Yoki, l’envol dans l’or de l’automne

Peintre et chantre du verre, Yoki Aebischer s’est éteint lundi à Givisiez à l’âge de 90 ans. Le canton de Fribourg perd l’un de ses plus grands artistes.

par Marie-Paule Angel

On le savait très fragilisé dans sa santé (à 90 ans passés, il souffrait de la maladie d’Alzheimer). Lundi soir, Yoki a traversé le miroir pour se diluer dans la lumière, cette lumière qui, au cœur de l’automne, est si belle que même les feuilles se parent d’or pour cet ultime envol.

Yoki est né Emile Aebischer le 21 février 1922, à Romont. Une ville restée chère au cœur de cet artiste qui aimait travailler dans son atelier moulin de Courtaney, près du lac de Seedorf. Il considérait d’ailleurs comme une chance le fait d’avoir vu le jour à Romont. Car c’est dans cette Glâne aux paysages doux comme du velours dans la lumière que le jeune Yoki voit naître sa vocation de chantre du verre. Tout jeune, ce fils d’un sellier tapissier singinois pédale à travers la campagne glânoise pour aller s’émerveiller devant les vitraux d’Alexandre Cingria à Siviriez.

Obligé de gagner sa vie très jeune, il travaille comme garçon livreur et apprenti pâtissier, puis il découvre les secrets de la fabrication du verre dans l’usine Electroverre à Romont… Un jour, se produit «la» rencontre qui fait basculer son destin.

Avec le groupe Saint-Luc
En 1938, sa route croise en effet celle de Fernand Dumas, le très fécond architecte d’église, qui évolue dans le milieu culturel en pleine effervescence de l’avant-guerre. Grâce à Fernand Dumas, Yoki touche le rêve des yeux en côtoyant alors les Cingria, Severini, Beretta et autres artistes de cette pépinière du Groupe Saint-Luc, engagé pour la rénovation de l’art sacré.

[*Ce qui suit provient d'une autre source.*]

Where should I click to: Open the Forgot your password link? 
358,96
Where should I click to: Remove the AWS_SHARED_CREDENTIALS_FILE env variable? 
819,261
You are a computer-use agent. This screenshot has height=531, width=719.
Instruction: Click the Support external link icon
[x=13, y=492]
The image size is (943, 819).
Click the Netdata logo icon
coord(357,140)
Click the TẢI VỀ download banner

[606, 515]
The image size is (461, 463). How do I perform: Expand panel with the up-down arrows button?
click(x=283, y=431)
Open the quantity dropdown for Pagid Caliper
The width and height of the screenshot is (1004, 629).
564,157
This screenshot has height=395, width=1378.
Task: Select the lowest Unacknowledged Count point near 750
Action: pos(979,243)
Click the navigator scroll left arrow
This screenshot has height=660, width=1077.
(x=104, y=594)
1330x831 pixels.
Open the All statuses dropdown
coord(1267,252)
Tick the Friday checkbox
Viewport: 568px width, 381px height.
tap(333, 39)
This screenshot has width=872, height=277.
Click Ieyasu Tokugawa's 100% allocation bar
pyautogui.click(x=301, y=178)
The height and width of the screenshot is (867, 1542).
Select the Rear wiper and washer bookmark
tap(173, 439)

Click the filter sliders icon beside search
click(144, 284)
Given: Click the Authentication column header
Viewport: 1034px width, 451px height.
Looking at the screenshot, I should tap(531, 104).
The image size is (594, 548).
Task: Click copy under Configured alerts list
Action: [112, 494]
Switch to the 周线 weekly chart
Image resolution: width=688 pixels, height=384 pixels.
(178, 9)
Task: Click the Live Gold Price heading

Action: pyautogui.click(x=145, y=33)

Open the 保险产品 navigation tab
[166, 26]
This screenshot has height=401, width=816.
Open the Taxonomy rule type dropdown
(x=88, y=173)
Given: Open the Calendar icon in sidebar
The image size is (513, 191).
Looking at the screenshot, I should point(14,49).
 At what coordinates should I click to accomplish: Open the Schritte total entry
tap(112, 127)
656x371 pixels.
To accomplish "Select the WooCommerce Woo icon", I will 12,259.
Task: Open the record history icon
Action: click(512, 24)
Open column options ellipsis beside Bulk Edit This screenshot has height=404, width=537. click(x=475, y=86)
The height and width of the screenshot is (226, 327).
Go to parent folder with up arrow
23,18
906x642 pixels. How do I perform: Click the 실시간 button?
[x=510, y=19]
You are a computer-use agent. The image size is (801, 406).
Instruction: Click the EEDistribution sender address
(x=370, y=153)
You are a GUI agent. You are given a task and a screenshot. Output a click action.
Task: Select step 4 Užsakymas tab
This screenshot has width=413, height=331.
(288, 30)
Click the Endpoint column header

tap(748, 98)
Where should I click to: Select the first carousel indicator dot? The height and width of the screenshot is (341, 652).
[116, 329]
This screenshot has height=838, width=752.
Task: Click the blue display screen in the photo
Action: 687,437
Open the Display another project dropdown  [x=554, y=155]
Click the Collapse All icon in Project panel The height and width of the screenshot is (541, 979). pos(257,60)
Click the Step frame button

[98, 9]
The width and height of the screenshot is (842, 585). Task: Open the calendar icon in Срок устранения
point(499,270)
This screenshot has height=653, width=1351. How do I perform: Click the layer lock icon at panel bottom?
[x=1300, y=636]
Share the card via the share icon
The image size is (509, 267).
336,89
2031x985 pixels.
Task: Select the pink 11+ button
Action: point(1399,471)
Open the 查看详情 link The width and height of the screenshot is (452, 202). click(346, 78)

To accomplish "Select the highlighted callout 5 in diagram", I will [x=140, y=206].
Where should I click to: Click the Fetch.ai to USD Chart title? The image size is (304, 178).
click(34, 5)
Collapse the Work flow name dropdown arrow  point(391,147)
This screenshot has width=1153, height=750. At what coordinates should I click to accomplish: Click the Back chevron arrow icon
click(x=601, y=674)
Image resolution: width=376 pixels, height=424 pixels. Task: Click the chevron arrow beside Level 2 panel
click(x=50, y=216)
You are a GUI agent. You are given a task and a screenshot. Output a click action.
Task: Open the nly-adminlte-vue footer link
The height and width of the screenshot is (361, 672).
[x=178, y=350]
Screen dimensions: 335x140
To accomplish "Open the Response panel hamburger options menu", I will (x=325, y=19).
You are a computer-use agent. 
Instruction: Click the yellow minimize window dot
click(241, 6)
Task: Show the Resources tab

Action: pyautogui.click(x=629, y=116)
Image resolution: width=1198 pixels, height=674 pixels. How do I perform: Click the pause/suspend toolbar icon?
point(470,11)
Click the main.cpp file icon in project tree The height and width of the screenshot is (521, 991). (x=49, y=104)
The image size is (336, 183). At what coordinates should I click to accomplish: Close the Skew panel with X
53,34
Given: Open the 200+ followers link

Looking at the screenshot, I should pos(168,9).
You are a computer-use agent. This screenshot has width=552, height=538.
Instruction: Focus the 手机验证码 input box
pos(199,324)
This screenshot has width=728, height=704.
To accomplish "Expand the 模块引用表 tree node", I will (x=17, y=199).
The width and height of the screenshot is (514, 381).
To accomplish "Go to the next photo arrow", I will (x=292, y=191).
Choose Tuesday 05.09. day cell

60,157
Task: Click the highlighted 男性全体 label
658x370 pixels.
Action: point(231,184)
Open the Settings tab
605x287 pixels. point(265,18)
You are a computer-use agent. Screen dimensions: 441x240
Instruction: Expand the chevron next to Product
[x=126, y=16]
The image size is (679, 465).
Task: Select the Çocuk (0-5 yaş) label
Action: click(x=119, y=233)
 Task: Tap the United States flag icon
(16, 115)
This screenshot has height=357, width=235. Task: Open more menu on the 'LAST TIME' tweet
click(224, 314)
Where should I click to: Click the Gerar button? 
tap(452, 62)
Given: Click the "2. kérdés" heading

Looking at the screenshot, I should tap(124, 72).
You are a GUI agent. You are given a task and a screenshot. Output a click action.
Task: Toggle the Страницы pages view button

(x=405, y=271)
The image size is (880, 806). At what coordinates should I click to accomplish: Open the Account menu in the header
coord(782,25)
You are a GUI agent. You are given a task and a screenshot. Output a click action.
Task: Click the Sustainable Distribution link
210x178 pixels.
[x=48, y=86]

Au final, Yoki, qui se forme également à Paris, créera plus de mille vitraux, qui décorent des églises en Suisse, en France, en Angleterre, en Italie, en Allemagne, et même en Israël (basilique de Nazareth) ainsi qu’en Afrique… Artiste curieux de tout, Yoki laisse encore d’innombrables peintures, fresques, gravures, tapisseries, marqueteries… En Glâne, son œuvre rayonne tout particulièrement dans l’église de Mézières.

Pionnier du Vitromusée
Cofondateur, en 1981, du Musée du vitrail – aujourd’hui Vitromusée – Yoki en avait été l’hôte, en 2002, pour la rétrospective de son 80e anniversaire. En 1996, Yoki fut fait chevalier des Arts et des Lettres par la France. Doyen de Visarte, la société suisse des artistes visuels, il était aussi le fondateur et président d’honneur de la Société des amis du Musée d’art et d’histoire de Fribourg. A sa famille (Yoki était le père de Patrick Aebischer, président de l’EPFL à Lausanne) ainsi qu’à ceux qui l’aimaient, La Gruyère exprime ses condoléances.